[Saved entries]

● ● ●

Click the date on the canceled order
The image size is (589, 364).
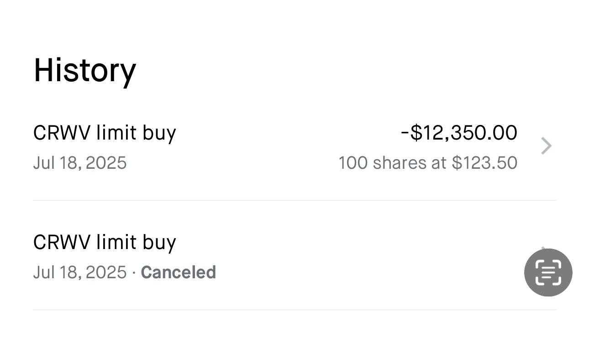point(80,272)
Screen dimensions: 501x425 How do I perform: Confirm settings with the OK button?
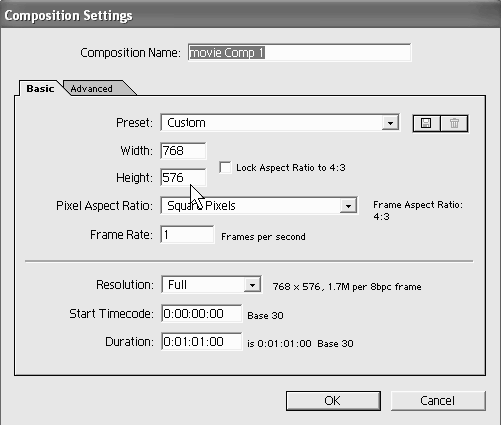tap(333, 401)
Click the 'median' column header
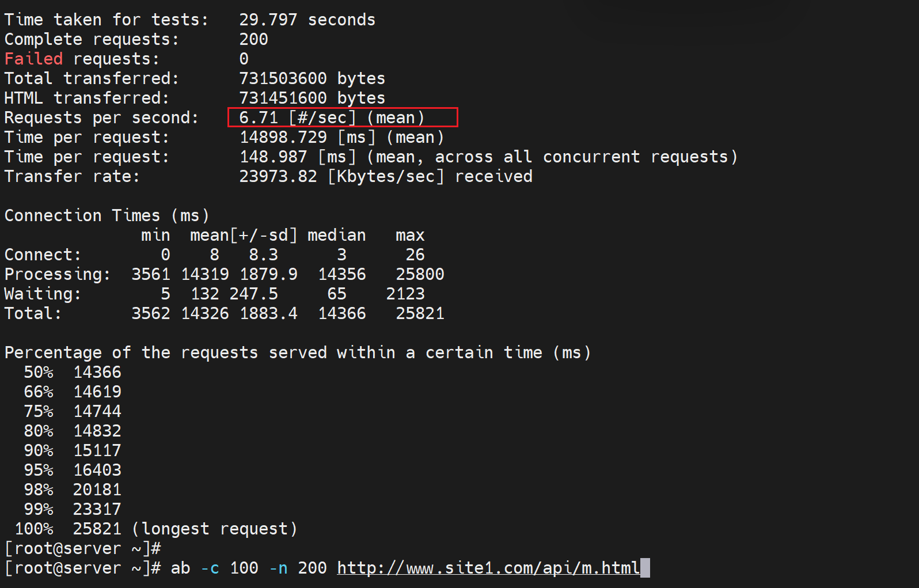The image size is (919, 588). (x=336, y=235)
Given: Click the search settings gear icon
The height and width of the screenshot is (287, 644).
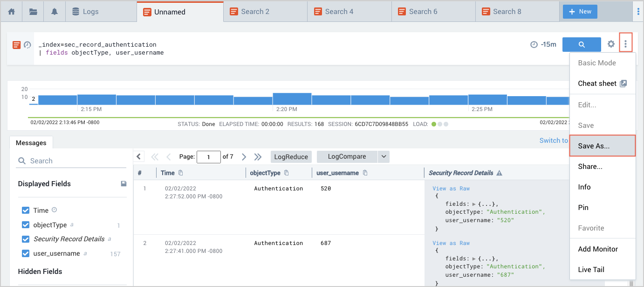Looking at the screenshot, I should 611,44.
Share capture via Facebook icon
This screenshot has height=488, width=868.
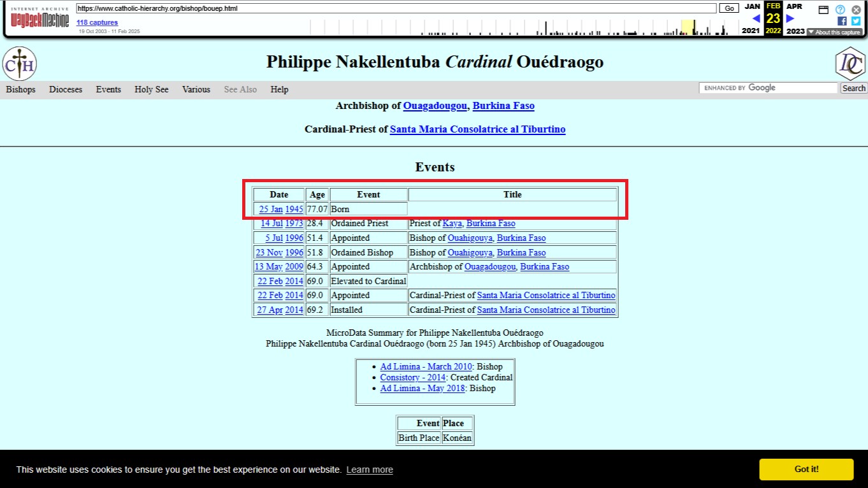click(842, 21)
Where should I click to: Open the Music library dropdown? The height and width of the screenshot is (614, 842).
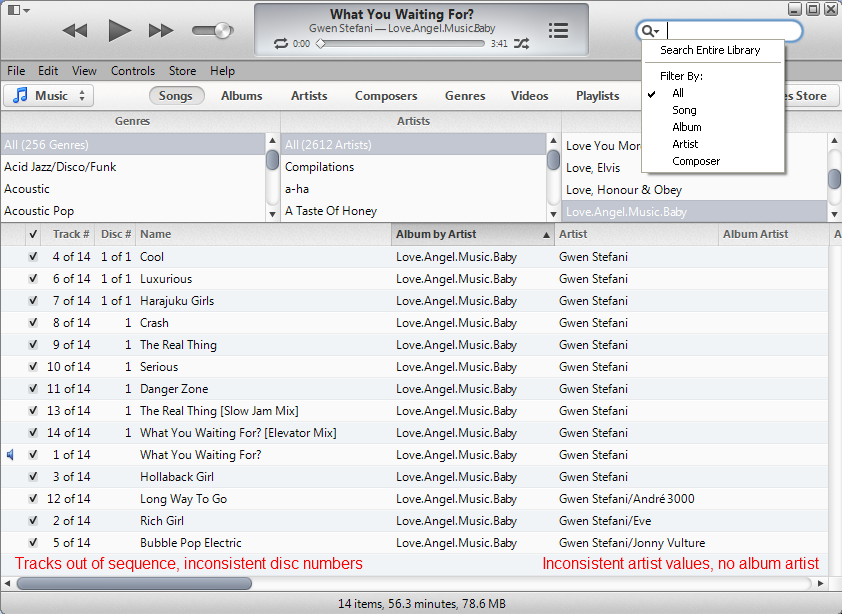click(49, 96)
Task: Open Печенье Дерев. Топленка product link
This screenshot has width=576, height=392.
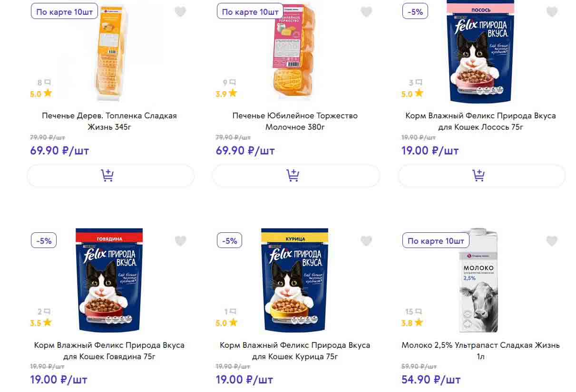Action: coord(109,121)
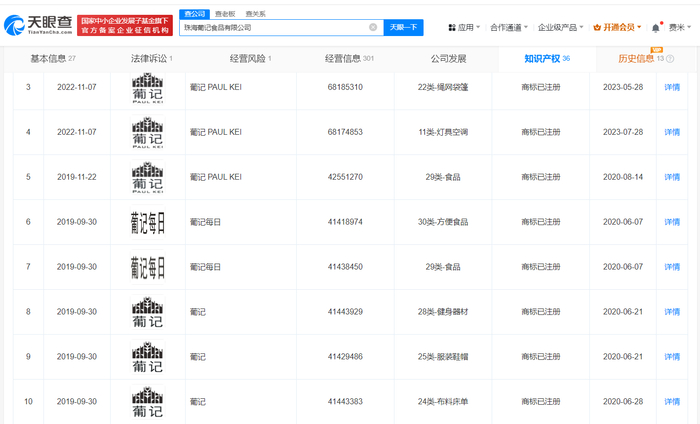Open the notification bell

[656, 27]
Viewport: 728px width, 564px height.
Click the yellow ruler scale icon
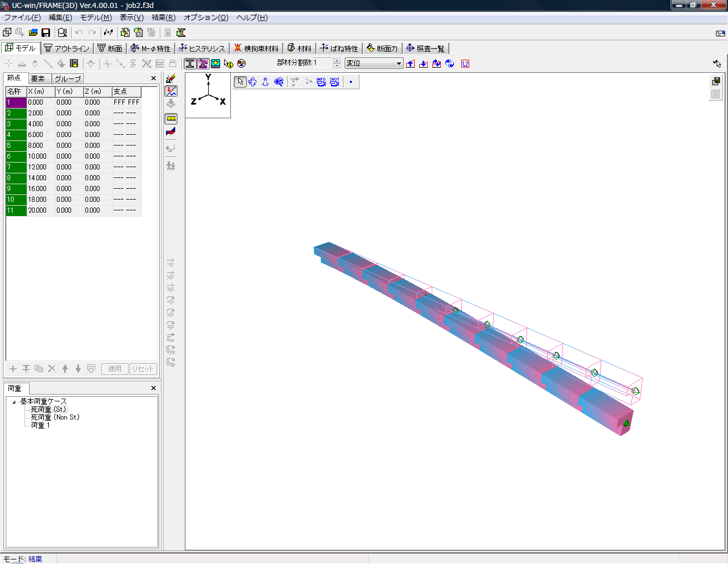(171, 119)
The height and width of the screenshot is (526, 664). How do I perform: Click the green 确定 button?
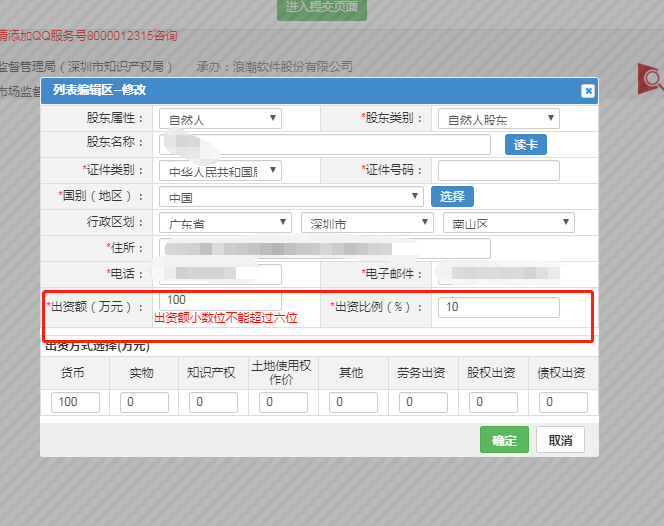coord(504,440)
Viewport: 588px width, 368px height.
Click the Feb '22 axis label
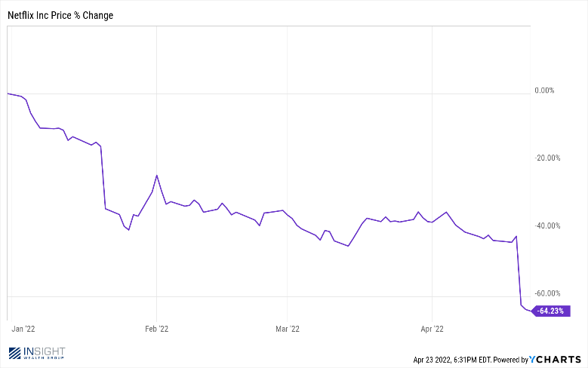[x=157, y=329]
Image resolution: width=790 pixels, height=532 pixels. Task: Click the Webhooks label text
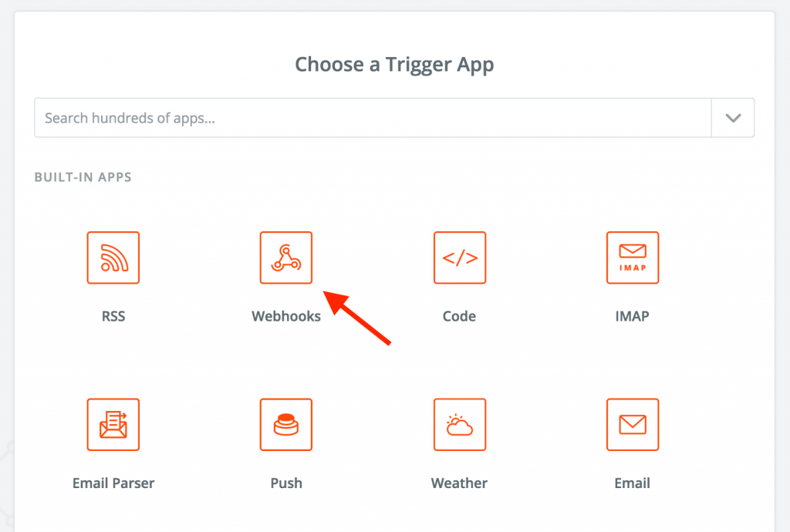(286, 316)
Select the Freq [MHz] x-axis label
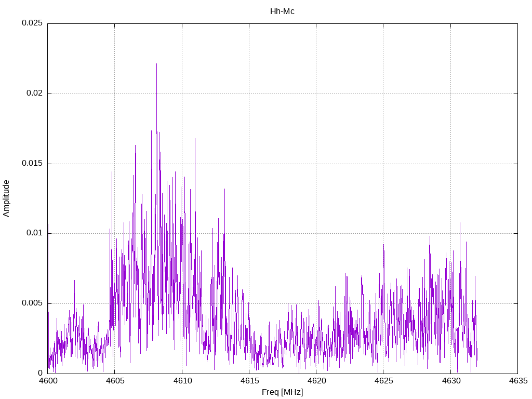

● ● ●

The records above should be reproduced exactly, with the pictures omitted.

Click the date on the canceled order
The image size is (589, 364).
point(80,272)
Screen dimensions: 501x425 How do I perform: Confirm settings with the OK button?
tap(333, 401)
Click the 'median' column header
The image size is (919, 588). (x=336, y=235)
Given: Click the search settings gear icon
The height and width of the screenshot is (287, 644).
Looking at the screenshot, I should 611,44.
Share capture via Facebook icon
This screenshot has height=488, width=868.
click(842, 21)
Where should I click to: Open the Music library dropdown? The height and width of the screenshot is (614, 842).
click(49, 96)
Task: Open Печенье Дерев. Топленка product link
This screenshot has width=576, height=392.
Action: coord(109,121)
Open the notification bell

[656, 27]
Viewport: 728px width, 564px height.
Click the yellow ruler scale icon
(171, 119)
The height and width of the screenshot is (526, 664). How do I perform: Click the green 确定 button?
coord(504,440)
Viewport: 588px width, 368px height.
Click the Feb '22 axis label
[x=157, y=329]
Image resolution: width=790 pixels, height=532 pixels. Task: Click the Webhooks label text
(286, 316)
Select the Freq [MHz] x-axis label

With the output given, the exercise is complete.